Shlomo Kramer has been actively involved with technology all his life. As a youth, he worked on mainframes and sold video games. He landed his first job – selling personal computers at a Tel Aviv shop – at age 15. After discovering that one of the shop’s best-selling games was developed and marketed by a 17-year-old in Britain who had set up his own company, Kramer knew that he “wanted to be like him — an entrepreneur, even though it would be quite a few years before I knew the word.”
Kramer served in the Israel Defense Forces’ Unit 8200, a crack cybersecurity and intelligence team whose operations include gathering, analyzing and decrypting data; over the years, the unit has produced many of Israel’s top high-tech entrepreneurs. After completing his military service, Kramer earned a master’s degree in Computer Science from the Hebrew University of Jerusalem and a bachelor’s degree in Mathematics and Computer Science from Tel Aviv University.

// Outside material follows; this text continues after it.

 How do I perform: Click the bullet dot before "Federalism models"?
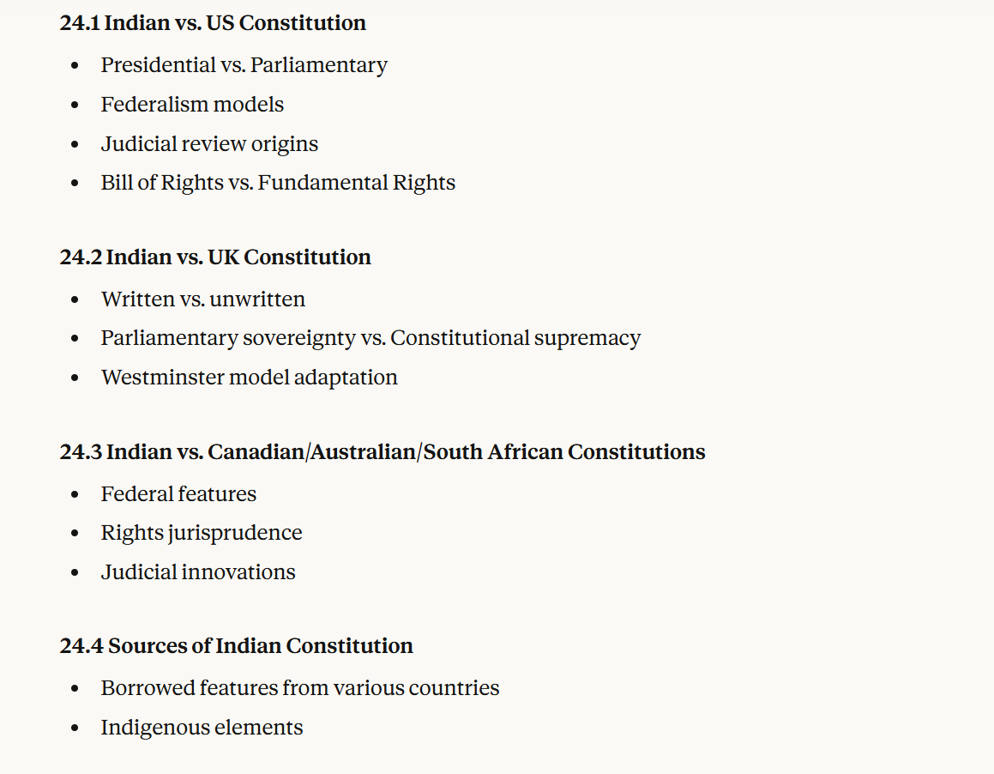coord(75,106)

Kramer, who has been called “the godfather of Israeli cybersecurity,” is a serial high-tech investor and entrepreneur with “a long track record of success". In 1993, he co-founded Check Point Software Technologies along with Gil Shwed and Marius Nacht; the company introduced the first firewall to the commercial market and went on to become “a world leader in protecting the information that flows round the Internet, and a flagship of Israel's high-tech industry". Kramer left Check Point in 1998 and used the money from the sale of his stake to strike out on his own as an entrepreneur and investor in numerous startups.